Fortunately, there is another solution, repainted kitchen cabinets.
But before you start, read this because cabinets are intricate. They usually have some sort of bevelling and tons of hardware.
It is ideal to hire professional painters for this job, but if you must DIY-it, then at least read this.
Pick the Right Paint
The first thing to consider is the color paint you pick. If you have painted a room the wrong color and repainted it a few days or weeks later, you may be tempted to think it is no big deal to repaint something.

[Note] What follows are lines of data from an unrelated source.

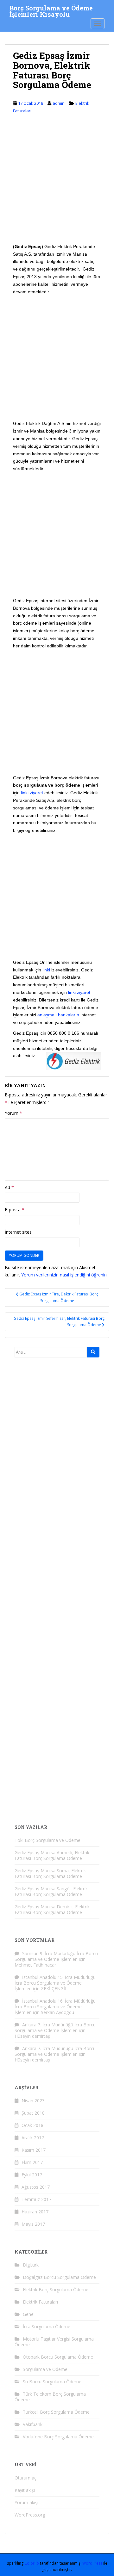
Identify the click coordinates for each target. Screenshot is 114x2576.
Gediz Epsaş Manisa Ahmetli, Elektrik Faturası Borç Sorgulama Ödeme (52, 1855)
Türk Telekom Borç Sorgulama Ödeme (50, 2397)
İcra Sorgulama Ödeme (46, 2326)
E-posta (14, 1210)
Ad (9, 1187)
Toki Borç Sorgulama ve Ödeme (47, 1840)
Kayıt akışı (25, 2490)
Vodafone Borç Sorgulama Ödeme (58, 2437)
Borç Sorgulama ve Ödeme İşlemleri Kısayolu (51, 10)
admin (59, 103)
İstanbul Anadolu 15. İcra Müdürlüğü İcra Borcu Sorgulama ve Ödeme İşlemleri (55, 1983)
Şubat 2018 (33, 2113)
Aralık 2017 (33, 2138)
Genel (29, 2314)
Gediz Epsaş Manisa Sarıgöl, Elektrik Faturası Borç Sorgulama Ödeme (51, 1891)
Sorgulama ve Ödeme (45, 2369)
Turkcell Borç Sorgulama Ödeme (56, 2412)
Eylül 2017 (32, 2175)
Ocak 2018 (32, 2125)
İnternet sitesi (19, 1232)
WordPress (92, 2563)
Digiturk (31, 2265)
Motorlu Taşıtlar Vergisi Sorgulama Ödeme (54, 2342)
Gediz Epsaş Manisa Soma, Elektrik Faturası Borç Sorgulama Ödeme (50, 1873)
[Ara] (93, 1352)
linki (46, 969)
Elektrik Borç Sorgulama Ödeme (55, 2289)
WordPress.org (30, 2515)
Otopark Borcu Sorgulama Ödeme (58, 2357)
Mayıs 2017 (33, 2224)
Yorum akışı (26, 2502)
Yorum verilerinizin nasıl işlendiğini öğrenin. (64, 1275)
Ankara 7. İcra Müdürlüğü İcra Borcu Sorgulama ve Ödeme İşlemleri (55, 2027)
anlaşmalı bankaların (58, 1014)
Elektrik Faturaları (40, 2302)
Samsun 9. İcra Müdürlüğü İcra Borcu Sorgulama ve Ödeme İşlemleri (56, 1956)
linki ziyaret (32, 792)
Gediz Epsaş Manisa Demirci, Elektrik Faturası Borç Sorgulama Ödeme (52, 1909)
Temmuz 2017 (36, 2199)
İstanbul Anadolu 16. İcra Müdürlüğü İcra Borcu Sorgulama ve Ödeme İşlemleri (55, 2006)
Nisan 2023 (33, 2101)
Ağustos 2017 (36, 2187)
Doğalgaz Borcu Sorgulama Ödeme (59, 2277)
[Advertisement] (57, 183)
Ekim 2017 (32, 2162)
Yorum (13, 1113)
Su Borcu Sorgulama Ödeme (52, 2382)
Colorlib (31, 2563)
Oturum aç (25, 2478)
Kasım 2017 (34, 2150)
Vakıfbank (32, 2424)
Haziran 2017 (35, 2212)
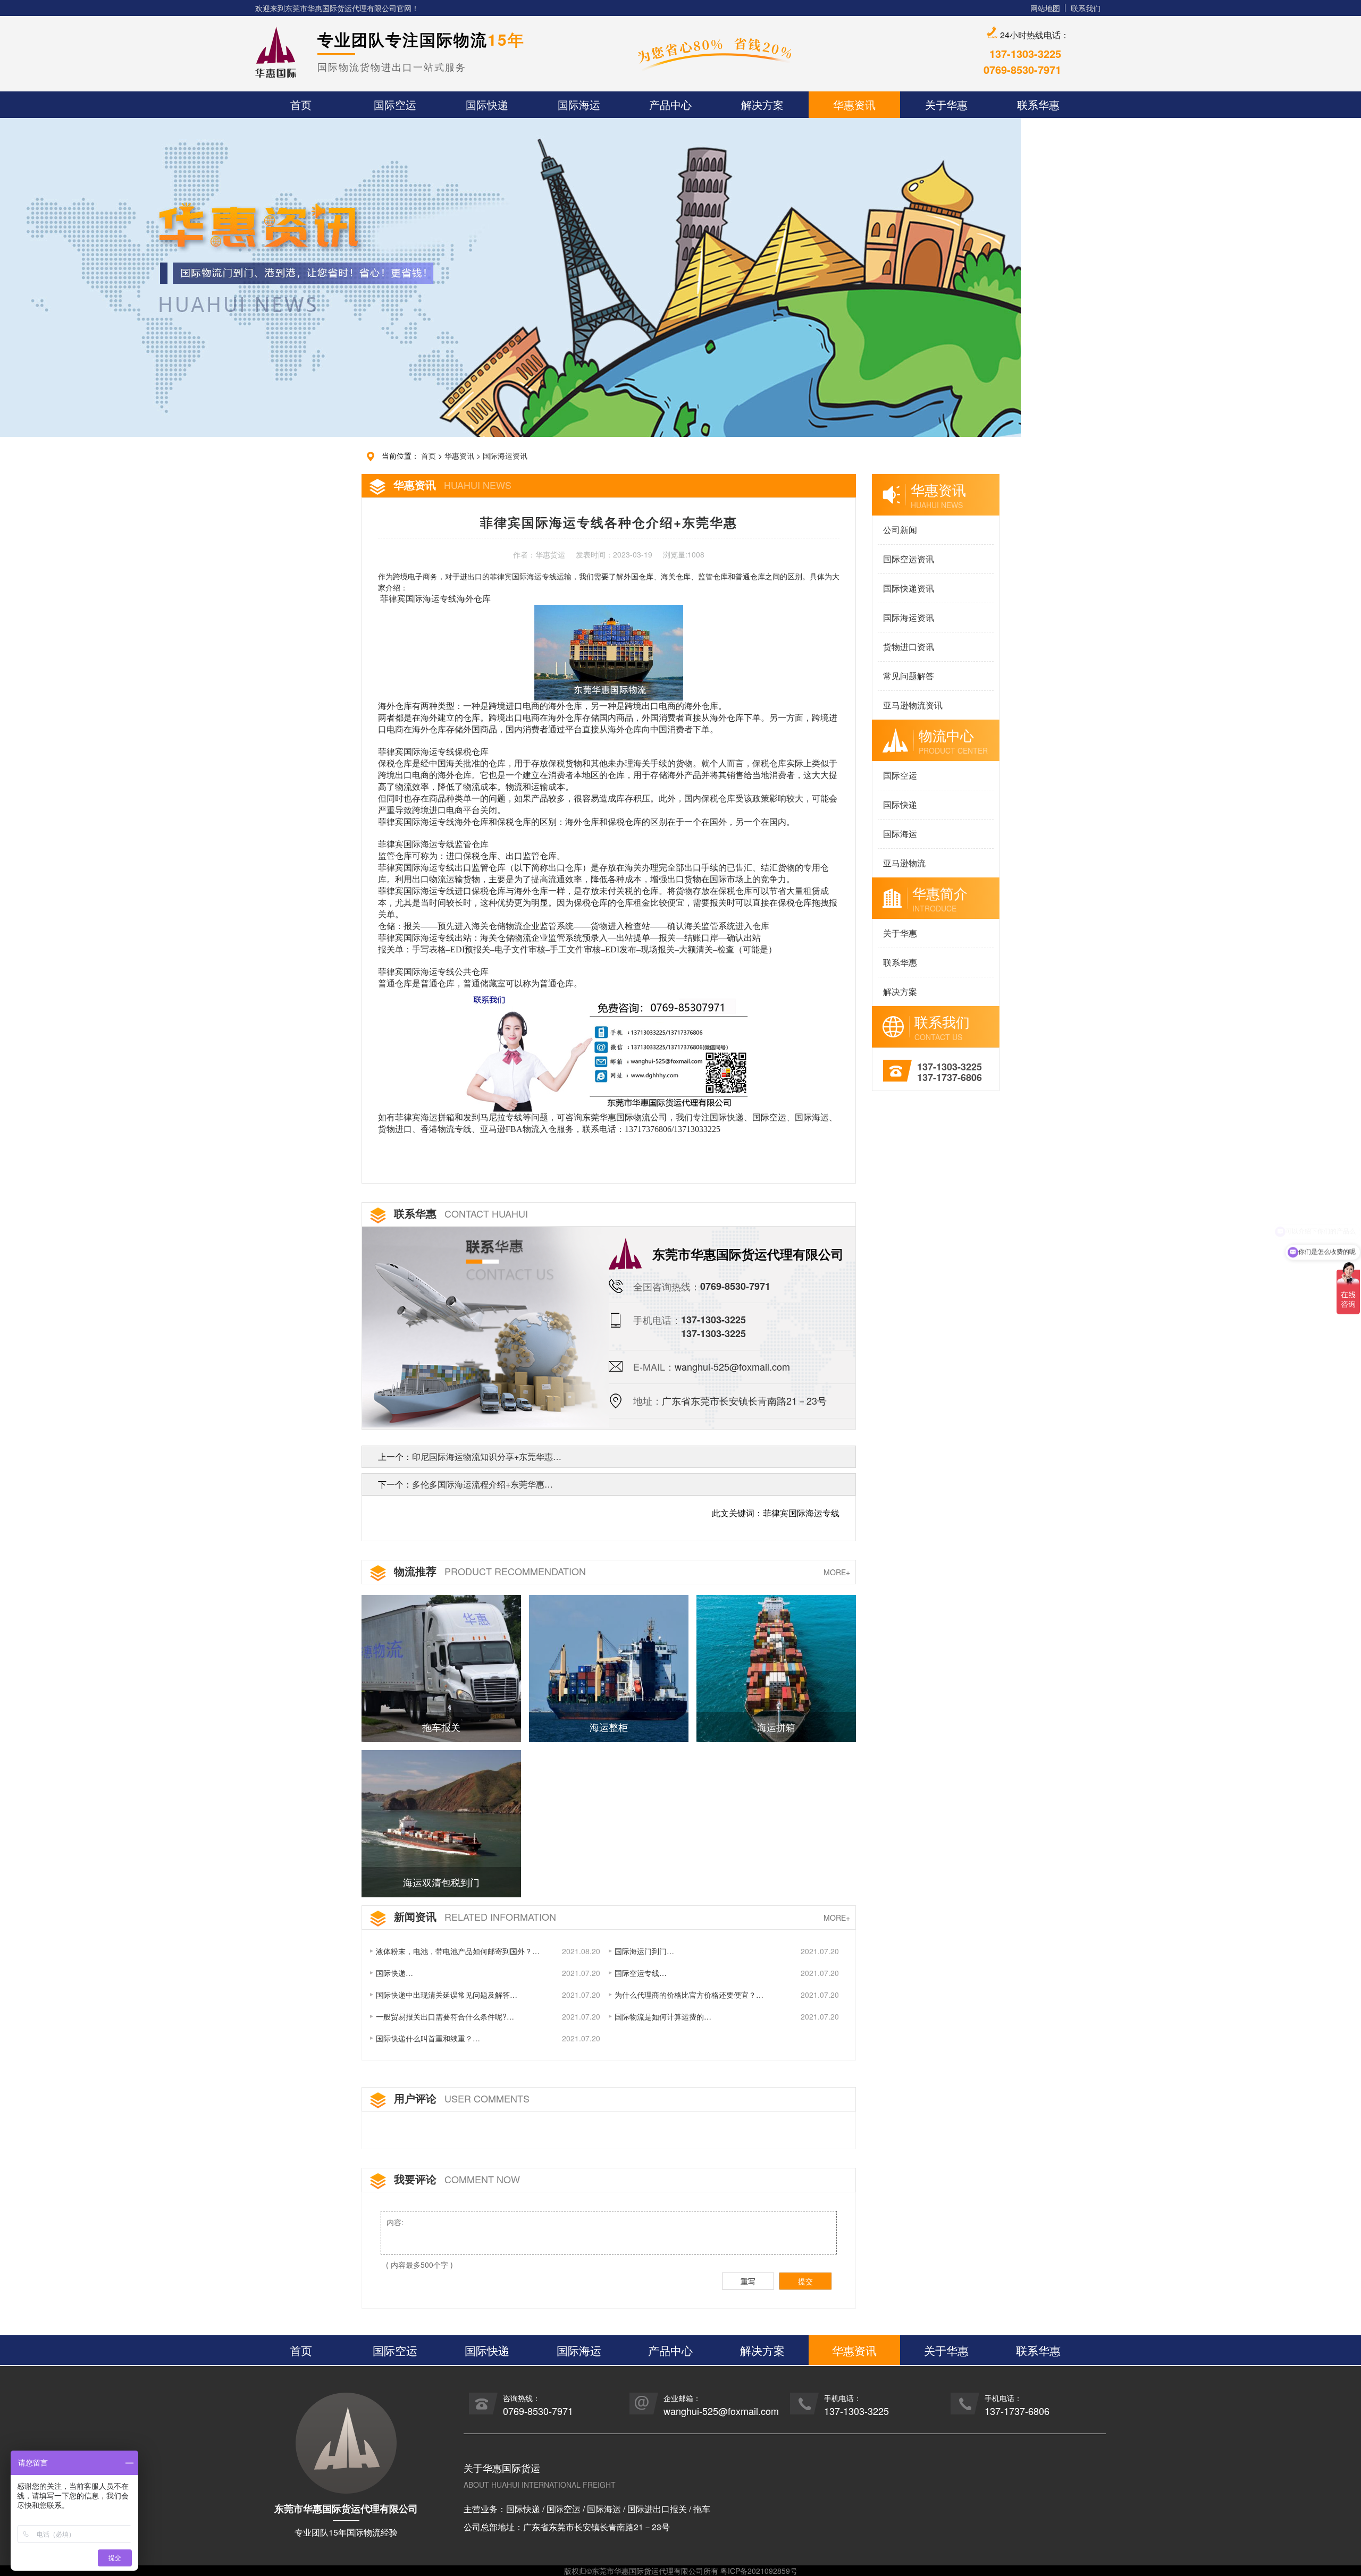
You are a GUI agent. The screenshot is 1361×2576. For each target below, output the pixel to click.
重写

You’d be wrong if you are thinking that about cabinets. These are not a quick job.
Schedule the Enough Time
Looking at the cabinets you may think- smaller than a room; I’ll do it after work tomorrow. You’d be wrong. Cabinets take much longer than you’d image. Plan on five days, give or take.
Why, you ask
Well- first you have to take off the doors and drawers. Then you have to take off the hardware. Do not paint the hardware. It will crack within weeks.
Then you have to clean the surface. Kitchens are typically grimmer even when you clean regularly. Before you paint, be sure to wipe the cabinets down with a degreaser.
Wait--where’d that go?
It seems insignificant, but it is not. Those cabinets have been there for years most likely. They have settled into their space, expanded with time and all. So when you go to put the cabinets and drawers back up and when you go to put the hardware back on, you will want everything to go back into the same place so everything is straight. Quickly label everything so you know where it came from.
And please please please, do not rush to put them back up. Cabinets are touched regularly. They bang against the wall or each other every so often. If the paint is even a little too wet, even if you cannot really tell, it is too early to put them back up. It is frustrating to have a room, especially a high traffic one like the kitchen, disassembled, but it is more frustrating to have your hard work destroyed.
Sandpaper is your friend. Even if you do not need to smooth out any imperfections, a good sanding of your cabinets will help the paint stick. And so is primer. As the paint settles in, if there you skipped the primer step, the knots in the wood will start to show through.
Usually, wood cabinets are stained, so if you want to paint over them you have to be careful because there may be gaps in the grain. This does not stand out with stain, but once you paint over them, the grain will surely stand out. Filling these gaps with putty is a solution, but a time consuming one.
Prop up the cabinet doors when you paint so you do not forget the edges and start with the backs of the cabinets. Starting with the backs is simply a precaution against your impatience or shall we call it enthusiasm. If you flip the door before the paint is dry so you can paint the other side, it is better to scuff up the inside of the cabinet than the outside.
If we had to boil it down to one thing you must do, we would simply say, hire a professional!